» Item-finding records
***

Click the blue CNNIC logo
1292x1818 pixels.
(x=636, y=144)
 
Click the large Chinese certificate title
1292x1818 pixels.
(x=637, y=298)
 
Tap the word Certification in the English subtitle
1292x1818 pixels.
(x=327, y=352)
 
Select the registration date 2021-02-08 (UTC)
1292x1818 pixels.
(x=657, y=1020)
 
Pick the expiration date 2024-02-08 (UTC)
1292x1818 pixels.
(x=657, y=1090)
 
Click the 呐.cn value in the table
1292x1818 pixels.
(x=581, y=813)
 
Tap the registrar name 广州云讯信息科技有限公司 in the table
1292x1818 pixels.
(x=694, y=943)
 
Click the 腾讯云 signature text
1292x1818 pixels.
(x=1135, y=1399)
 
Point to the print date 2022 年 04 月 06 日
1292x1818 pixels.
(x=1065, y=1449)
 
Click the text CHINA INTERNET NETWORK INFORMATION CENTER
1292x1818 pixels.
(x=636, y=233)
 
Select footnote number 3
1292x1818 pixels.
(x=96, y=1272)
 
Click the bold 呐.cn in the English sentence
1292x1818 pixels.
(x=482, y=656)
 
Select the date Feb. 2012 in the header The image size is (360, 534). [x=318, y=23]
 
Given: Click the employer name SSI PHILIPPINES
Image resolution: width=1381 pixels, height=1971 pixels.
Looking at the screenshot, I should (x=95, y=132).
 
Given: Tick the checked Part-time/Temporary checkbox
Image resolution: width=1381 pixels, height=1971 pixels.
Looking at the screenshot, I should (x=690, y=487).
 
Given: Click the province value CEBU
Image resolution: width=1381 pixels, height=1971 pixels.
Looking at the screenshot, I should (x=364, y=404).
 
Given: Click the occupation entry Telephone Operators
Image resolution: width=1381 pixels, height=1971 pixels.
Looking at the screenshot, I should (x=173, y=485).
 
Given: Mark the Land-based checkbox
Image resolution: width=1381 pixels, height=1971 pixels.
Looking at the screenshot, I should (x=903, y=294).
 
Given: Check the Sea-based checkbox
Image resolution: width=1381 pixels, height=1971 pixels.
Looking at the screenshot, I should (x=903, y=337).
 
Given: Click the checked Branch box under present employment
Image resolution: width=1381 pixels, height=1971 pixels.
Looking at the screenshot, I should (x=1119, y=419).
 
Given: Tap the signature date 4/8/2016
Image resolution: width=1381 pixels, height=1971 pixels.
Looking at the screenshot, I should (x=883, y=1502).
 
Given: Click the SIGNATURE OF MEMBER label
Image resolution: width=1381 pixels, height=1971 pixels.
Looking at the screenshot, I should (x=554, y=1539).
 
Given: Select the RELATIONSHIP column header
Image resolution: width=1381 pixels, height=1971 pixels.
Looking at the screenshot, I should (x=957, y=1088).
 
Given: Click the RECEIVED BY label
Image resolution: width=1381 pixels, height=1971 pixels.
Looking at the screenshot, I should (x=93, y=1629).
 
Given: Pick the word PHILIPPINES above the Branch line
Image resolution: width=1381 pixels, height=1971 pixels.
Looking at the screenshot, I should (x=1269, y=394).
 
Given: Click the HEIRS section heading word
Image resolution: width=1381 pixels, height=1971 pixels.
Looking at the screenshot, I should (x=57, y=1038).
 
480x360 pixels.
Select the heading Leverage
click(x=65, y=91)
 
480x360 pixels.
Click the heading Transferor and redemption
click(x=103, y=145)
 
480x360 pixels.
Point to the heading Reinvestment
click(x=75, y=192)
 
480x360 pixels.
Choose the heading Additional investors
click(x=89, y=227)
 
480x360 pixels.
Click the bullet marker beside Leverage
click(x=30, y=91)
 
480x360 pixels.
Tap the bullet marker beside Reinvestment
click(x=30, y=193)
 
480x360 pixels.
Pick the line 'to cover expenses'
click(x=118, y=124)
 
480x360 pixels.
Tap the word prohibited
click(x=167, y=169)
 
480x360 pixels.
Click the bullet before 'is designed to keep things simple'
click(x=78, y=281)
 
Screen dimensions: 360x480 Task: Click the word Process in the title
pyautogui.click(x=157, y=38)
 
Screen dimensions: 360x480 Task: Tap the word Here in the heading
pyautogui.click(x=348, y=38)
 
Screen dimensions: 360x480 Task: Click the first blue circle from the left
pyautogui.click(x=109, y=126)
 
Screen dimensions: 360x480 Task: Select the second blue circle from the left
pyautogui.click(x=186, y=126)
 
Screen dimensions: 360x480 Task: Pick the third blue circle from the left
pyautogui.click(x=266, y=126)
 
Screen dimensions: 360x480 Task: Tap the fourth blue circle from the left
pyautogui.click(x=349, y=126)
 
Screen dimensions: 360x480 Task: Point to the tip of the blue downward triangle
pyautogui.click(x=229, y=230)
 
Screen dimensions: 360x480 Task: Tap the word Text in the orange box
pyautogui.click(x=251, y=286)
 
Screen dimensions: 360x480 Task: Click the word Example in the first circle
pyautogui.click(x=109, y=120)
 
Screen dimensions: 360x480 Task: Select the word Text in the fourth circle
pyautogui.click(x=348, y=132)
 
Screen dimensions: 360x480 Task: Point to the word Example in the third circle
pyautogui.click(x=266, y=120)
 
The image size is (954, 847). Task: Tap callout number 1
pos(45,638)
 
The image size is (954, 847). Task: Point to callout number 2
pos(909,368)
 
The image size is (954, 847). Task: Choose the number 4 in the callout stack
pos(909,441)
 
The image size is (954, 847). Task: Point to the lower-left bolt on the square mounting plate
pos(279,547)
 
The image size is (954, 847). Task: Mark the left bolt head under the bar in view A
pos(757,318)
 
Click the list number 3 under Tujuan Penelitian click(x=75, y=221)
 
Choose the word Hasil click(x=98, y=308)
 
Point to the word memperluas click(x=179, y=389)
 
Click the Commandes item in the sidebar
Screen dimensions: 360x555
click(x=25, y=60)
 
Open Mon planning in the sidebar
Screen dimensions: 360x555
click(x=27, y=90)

***

» YOUR TASK
Copy every one of the records above word for word.

» ANSWER
Click the blue CNNIC logo
1292x1818 pixels.
(x=636, y=144)
 
Click the large Chinese certificate title
1292x1818 pixels.
(x=637, y=298)
 
Tap the word Certification in the English subtitle
1292x1818 pixels.
(x=327, y=352)
 
Select the registration date 2021-02-08 (UTC)
1292x1818 pixels.
(x=657, y=1020)
 
Pick the expiration date 2024-02-08 (UTC)
1292x1818 pixels.
(x=657, y=1090)
 
Click the 呐.cn value in the table
1292x1818 pixels.
(x=581, y=813)
 
Tap the registrar name 广州云讯信息科技有限公司 in the table
1292x1818 pixels.
(x=694, y=943)
 
Click the 腾讯云 signature text
1292x1818 pixels.
(x=1135, y=1399)
 
Point to the print date 2022 年 04 月 06 日
1292x1818 pixels.
(x=1065, y=1449)
 
Click the text CHINA INTERNET NETWORK INFORMATION CENTER
1292x1818 pixels.
(x=636, y=233)
 
Select footnote number 3
1292x1818 pixels.
(x=96, y=1272)
 
Click the bold 呐.cn in the English sentence
1292x1818 pixels.
(x=482, y=656)
 
Select the date Feb. 2012 in the header The image size is (360, 534). [x=318, y=23]
 
Given: Click the employer name SSI PHILIPPINES
Image resolution: width=1381 pixels, height=1971 pixels.
Looking at the screenshot, I should (x=95, y=132).
 
Given: Tick the checked Part-time/Temporary checkbox
Image resolution: width=1381 pixels, height=1971 pixels.
Looking at the screenshot, I should (x=690, y=487).
 
Given: Click the province value CEBU
Image resolution: width=1381 pixels, height=1971 pixels.
Looking at the screenshot, I should (x=364, y=404).
 
Given: Click the occupation entry Telephone Operators
Image resolution: width=1381 pixels, height=1971 pixels.
Looking at the screenshot, I should (x=173, y=485).
 
Given: Mark the Land-based checkbox
Image resolution: width=1381 pixels, height=1971 pixels.
Looking at the screenshot, I should (x=903, y=294).
 
Given: Check the Sea-based checkbox
Image resolution: width=1381 pixels, height=1971 pixels.
Looking at the screenshot, I should (x=903, y=337).
 
Given: Click the checked Branch box under present employment
Image resolution: width=1381 pixels, height=1971 pixels.
Looking at the screenshot, I should (x=1119, y=419).
 
Given: Tap the signature date 4/8/2016
Image resolution: width=1381 pixels, height=1971 pixels.
Looking at the screenshot, I should (x=883, y=1502).
 
Given: Click the SIGNATURE OF MEMBER label
Image resolution: width=1381 pixels, height=1971 pixels.
Looking at the screenshot, I should (x=554, y=1539).
 
Given: Select the RELATIONSHIP column header
Image resolution: width=1381 pixels, height=1971 pixels.
Looking at the screenshot, I should (x=957, y=1088).
 
Given: Click the RECEIVED BY label
Image resolution: width=1381 pixels, height=1971 pixels.
Looking at the screenshot, I should (x=93, y=1629).
 
Given: Pick the word PHILIPPINES above the Branch line
Image resolution: width=1381 pixels, height=1971 pixels.
Looking at the screenshot, I should (x=1269, y=394).
 
Given: Click the HEIRS section heading word
Image resolution: width=1381 pixels, height=1971 pixels.
Looking at the screenshot, I should (x=57, y=1038).
 
480x360 pixels.
Select the heading Leverage
click(x=65, y=91)
 
480x360 pixels.
Click the heading Transferor and redemption
click(x=103, y=145)
 
480x360 pixels.
Point to the heading Reinvestment
click(x=75, y=192)
 
480x360 pixels.
Choose the heading Additional investors
click(x=89, y=227)
 
480x360 pixels.
Click the bullet marker beside Leverage
click(x=30, y=91)
 
480x360 pixels.
Tap the bullet marker beside Reinvestment
click(x=30, y=193)
 
480x360 pixels.
Pick the line 'to cover expenses'
click(x=118, y=124)
 
480x360 pixels.
Tap the word prohibited
click(x=167, y=169)
 
480x360 pixels.
Click the bullet before 'is designed to keep things simple'
click(x=78, y=281)
 
Screen dimensions: 360x480 Task: Click the word Process in the title
pyautogui.click(x=157, y=38)
 
Screen dimensions: 360x480 Task: Tap the word Here in the heading
pyautogui.click(x=348, y=38)
 
Screen dimensions: 360x480 Task: Click the first blue circle from the left
pyautogui.click(x=109, y=126)
 
Screen dimensions: 360x480 Task: Select the second blue circle from the left
pyautogui.click(x=186, y=126)
 
Screen dimensions: 360x480 Task: Pick the third blue circle from the left
pyautogui.click(x=266, y=126)
 
Screen dimensions: 360x480 Task: Tap the fourth blue circle from the left
pyautogui.click(x=349, y=126)
 
Screen dimensions: 360x480 Task: Point to the tip of the blue downward triangle
pyautogui.click(x=229, y=230)
 
Screen dimensions: 360x480 Task: Tap the word Text in the orange box
pyautogui.click(x=251, y=286)
 
Screen dimensions: 360x480 Task: Click the word Example in the first circle
pyautogui.click(x=109, y=120)
 
Screen dimensions: 360x480 Task: Select the word Text in the fourth circle
pyautogui.click(x=348, y=132)
 
Screen dimensions: 360x480 Task: Point to the word Example in the third circle
pyautogui.click(x=266, y=120)
 
The image size is (954, 847). Task: Tap callout number 1
pos(45,638)
 
The image size is (954, 847). Task: Point to callout number 2
pos(909,368)
 
The image size is (954, 847). Task: Choose the number 4 in the callout stack
pos(909,441)
 
The image size is (954, 847). Task: Point to the lower-left bolt on the square mounting plate
pos(279,547)
 
The image size is (954, 847). Task: Mark the left bolt head under the bar in view A
pos(757,318)
 
Click the list number 3 under Tujuan Penelitian click(x=75, y=221)
 
Choose the word Hasil click(x=98, y=308)
 
Point to the word memperluas click(x=179, y=389)
 
Click the Commandes item in the sidebar
Screen dimensions: 360x555
click(x=25, y=60)
 
Open Mon planning in the sidebar
Screen dimensions: 360x555
click(x=27, y=90)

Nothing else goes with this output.